WHAT IS NEEDED:
Copy each line in the data that includes the word "computer".

(Stored records)
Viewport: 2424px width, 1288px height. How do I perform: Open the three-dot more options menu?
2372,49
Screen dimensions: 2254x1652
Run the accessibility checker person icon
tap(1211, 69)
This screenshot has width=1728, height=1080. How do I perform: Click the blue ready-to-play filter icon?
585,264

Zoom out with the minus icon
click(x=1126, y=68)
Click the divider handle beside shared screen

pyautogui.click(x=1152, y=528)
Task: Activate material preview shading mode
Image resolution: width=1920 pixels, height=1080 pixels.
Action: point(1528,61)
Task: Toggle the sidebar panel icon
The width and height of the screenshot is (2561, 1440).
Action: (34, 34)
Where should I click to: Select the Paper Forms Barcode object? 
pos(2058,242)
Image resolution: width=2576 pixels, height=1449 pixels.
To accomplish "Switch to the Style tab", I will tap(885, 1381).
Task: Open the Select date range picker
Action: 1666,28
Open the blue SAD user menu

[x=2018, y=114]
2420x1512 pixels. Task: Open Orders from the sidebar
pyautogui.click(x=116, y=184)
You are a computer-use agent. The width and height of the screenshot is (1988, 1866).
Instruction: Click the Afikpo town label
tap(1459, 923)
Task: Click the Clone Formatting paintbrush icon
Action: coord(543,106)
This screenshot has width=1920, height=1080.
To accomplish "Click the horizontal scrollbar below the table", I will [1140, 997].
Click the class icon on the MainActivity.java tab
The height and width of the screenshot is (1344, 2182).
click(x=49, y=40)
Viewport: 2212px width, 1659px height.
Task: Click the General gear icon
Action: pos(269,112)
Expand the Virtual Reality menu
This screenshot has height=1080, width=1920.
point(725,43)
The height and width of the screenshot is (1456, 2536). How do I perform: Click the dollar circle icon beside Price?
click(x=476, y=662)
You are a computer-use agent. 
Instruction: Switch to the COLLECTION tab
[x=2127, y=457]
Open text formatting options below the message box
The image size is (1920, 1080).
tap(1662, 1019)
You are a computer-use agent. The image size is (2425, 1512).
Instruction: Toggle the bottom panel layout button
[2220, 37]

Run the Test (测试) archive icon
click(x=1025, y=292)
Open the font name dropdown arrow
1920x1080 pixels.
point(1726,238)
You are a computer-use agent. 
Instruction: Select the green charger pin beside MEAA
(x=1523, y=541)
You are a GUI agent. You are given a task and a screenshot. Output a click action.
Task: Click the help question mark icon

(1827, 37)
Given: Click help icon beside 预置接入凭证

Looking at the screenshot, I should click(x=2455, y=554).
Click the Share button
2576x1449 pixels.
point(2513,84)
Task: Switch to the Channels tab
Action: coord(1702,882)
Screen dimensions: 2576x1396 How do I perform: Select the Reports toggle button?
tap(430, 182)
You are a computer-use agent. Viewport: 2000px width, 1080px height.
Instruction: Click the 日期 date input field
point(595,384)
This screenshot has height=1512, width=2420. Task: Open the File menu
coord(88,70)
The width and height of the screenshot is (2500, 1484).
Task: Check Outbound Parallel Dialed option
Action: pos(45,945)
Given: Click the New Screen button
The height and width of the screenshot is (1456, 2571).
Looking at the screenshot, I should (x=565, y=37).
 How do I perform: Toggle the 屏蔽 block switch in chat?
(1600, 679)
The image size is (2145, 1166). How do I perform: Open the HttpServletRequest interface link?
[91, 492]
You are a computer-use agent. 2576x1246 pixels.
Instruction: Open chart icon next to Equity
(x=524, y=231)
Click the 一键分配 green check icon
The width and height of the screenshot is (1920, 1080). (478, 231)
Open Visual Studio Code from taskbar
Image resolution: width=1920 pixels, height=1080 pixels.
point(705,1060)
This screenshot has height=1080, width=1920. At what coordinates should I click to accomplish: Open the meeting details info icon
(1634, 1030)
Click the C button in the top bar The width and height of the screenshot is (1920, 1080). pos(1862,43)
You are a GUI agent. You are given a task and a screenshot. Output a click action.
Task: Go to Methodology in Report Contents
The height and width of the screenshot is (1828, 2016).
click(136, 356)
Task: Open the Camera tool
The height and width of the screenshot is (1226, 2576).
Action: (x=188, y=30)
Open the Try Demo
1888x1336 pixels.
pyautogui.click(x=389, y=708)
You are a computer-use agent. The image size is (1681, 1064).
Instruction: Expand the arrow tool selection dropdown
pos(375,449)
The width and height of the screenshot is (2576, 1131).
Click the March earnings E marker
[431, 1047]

WRITTEN REPLY:
You are a computer-use agent. The width and height of the screenshot is (1988, 1866).
You are a computer-use agent. 
You are a computer-use agent. The image size is (2425, 1512).
You are a computer-use agent. 
You are a computer-use agent. Viewport: 2000px width, 1080px height.
You are a computer-use agent. 2576x1246 pixels.
You are a computer-use agent. The image size is (1681, 1064).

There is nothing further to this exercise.